> DATA IN THIS EXERCISE
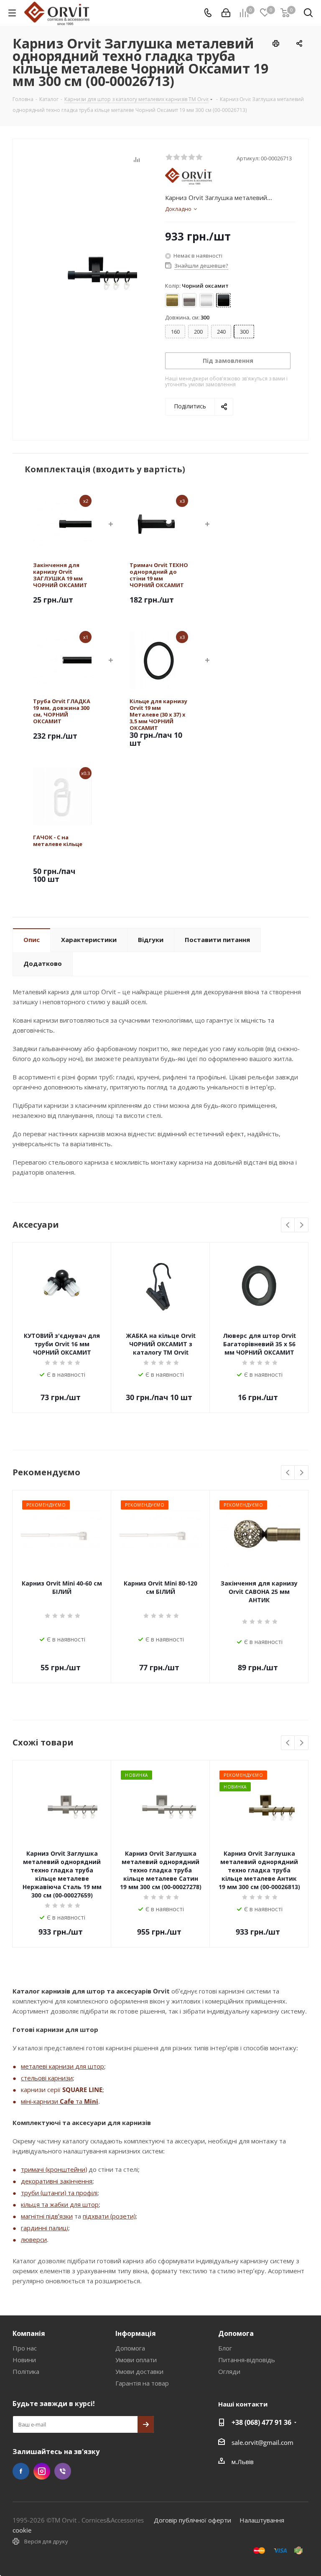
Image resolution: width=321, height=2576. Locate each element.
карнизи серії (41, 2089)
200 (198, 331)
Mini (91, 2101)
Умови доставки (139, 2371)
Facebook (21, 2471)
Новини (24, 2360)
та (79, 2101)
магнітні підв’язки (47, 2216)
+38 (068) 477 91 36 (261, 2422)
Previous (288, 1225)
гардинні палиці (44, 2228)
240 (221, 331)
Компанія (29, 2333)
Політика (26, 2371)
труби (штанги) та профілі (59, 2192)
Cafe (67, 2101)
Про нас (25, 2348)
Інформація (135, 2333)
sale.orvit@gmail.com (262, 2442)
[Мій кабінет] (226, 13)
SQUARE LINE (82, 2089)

---

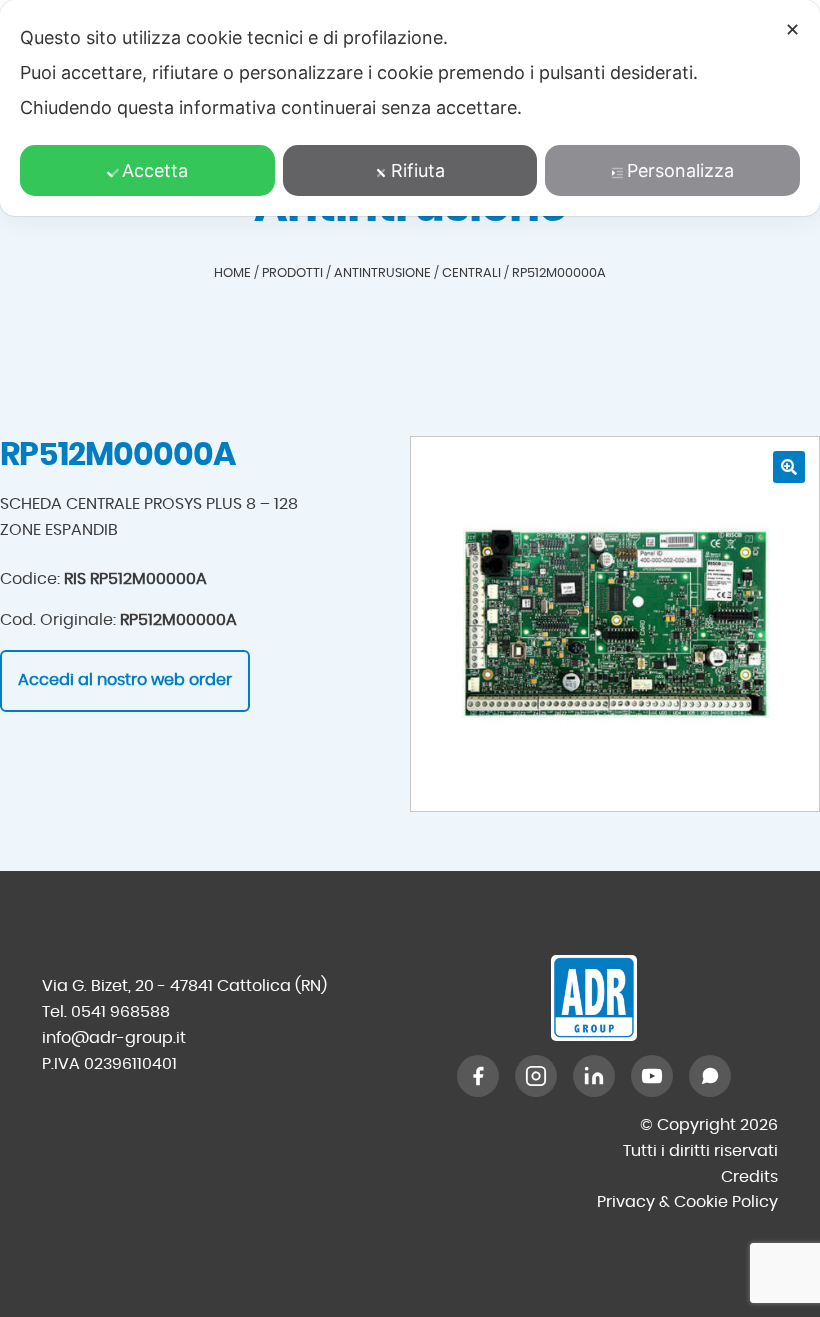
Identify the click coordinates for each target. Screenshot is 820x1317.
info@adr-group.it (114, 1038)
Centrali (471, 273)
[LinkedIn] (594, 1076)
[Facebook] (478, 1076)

> ABOUT THIS TASK
All lines above containing the string "each" are to be collected.

> EXERCISE ANSWER
Image resolution: width=321, height=2576. Locate each element.
Identify the click coordinates for each target. Screenshot is 820x1317.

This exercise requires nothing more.